God is not hating us for it, or wanting to punish us or condemn us, but condemned we are if we will not take the way out into the light that Jesus keeps calling us to. And I’m struggling to know how to finish this sermon because I’m just as caught up in it as everyone else, and I long for the light but find myself as often as not clinging to my comfortable bit of darkness and numbing myself to the obvious. And we as a church are called to be a people of the light, one of the great pools of light into which people can step and be saved from the darkness, but the truth is that we, like most churches, are struggling to find any meaningful way of creating the support systems by which we can help one another stand true and not slide back into the black hole.

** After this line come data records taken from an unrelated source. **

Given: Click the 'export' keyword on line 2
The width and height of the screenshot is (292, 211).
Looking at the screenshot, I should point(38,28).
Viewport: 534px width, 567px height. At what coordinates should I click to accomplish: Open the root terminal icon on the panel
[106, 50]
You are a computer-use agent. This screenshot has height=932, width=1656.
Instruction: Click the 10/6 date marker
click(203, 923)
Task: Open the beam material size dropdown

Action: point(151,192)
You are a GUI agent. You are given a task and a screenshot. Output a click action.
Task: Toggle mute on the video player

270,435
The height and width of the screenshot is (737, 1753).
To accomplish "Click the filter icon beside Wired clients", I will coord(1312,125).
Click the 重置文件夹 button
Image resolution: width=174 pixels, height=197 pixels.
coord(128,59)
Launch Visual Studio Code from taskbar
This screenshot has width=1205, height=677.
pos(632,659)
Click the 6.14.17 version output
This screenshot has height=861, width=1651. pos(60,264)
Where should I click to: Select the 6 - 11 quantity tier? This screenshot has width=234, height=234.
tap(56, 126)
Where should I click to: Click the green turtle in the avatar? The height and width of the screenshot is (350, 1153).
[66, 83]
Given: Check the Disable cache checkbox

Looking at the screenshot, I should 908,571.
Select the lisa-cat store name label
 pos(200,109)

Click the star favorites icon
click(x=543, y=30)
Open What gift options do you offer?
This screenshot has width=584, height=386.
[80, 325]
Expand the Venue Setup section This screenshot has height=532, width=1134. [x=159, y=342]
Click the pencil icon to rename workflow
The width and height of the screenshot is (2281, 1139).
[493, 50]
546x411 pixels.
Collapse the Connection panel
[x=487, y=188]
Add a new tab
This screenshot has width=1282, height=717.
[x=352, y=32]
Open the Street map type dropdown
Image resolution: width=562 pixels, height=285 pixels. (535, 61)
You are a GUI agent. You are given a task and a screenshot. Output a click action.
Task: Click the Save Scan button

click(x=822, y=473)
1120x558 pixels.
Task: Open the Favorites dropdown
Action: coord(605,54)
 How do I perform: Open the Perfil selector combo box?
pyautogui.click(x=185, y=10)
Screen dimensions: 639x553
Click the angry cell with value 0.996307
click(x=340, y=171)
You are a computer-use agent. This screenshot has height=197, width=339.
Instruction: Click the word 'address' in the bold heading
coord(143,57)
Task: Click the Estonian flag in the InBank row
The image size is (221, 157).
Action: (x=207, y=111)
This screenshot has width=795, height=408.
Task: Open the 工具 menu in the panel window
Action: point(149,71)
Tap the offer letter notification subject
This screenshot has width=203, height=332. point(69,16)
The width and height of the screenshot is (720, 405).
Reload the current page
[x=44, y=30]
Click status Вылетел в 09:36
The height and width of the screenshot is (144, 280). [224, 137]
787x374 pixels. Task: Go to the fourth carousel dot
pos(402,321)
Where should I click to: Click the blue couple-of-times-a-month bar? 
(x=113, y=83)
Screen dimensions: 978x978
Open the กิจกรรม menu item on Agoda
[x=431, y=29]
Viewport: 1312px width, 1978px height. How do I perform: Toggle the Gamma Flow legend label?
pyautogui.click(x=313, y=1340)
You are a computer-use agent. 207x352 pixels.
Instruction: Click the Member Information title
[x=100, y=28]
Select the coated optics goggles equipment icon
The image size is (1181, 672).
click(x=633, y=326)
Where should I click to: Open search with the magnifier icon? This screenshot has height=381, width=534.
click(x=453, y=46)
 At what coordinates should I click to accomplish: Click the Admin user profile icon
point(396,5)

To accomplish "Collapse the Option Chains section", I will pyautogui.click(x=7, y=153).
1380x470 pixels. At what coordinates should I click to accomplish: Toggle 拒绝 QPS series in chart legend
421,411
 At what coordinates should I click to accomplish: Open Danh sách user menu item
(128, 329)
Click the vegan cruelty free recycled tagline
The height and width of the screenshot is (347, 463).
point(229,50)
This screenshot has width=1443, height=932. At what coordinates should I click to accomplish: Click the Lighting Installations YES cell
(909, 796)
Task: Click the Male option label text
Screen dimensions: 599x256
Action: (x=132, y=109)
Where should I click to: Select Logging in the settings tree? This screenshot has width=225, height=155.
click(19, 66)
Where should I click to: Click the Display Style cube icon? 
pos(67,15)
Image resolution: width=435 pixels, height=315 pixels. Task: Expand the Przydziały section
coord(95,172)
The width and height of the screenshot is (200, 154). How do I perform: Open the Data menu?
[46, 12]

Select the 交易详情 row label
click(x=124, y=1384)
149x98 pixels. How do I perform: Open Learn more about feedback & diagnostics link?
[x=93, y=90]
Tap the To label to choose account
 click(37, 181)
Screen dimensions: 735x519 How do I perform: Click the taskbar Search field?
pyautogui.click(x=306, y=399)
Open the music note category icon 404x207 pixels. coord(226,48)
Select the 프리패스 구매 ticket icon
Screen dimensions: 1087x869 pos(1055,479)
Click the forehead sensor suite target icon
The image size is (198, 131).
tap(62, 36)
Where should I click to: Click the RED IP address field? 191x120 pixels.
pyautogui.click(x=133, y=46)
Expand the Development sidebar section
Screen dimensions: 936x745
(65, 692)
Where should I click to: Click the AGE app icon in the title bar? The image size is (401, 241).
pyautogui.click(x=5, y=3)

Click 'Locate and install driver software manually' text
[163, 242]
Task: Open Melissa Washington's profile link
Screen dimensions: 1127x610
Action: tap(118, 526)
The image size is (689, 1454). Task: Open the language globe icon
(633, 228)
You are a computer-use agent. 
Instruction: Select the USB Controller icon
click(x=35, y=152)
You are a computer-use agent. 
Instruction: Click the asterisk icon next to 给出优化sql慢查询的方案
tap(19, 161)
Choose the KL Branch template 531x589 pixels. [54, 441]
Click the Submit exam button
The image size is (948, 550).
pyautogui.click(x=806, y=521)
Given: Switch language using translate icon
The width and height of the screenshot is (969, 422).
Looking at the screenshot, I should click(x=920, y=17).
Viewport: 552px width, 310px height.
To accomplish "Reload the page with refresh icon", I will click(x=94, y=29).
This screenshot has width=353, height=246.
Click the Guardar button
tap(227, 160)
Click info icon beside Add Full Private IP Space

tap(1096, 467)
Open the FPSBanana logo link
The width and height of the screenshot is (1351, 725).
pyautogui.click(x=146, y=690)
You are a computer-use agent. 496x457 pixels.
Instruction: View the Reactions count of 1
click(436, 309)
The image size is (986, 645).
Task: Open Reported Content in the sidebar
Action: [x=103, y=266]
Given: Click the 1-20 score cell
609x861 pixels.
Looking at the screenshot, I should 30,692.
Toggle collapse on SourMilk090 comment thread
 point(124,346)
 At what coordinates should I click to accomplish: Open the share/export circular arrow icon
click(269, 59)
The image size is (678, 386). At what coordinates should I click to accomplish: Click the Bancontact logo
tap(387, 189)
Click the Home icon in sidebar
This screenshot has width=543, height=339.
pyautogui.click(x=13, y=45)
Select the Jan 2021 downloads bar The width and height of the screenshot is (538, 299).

I don’t know how to put the answers into practice. All I know is that it is only as we fall to our knees in prayer and hold out our hands to one another to give and receive the bread and wine which are the light of the world that we have got any chance to find the way of living in the light together. For God so loves the world, and the light has come into the world, and all who put their trust in the light will be saved and have life; boundless, unquenchable life.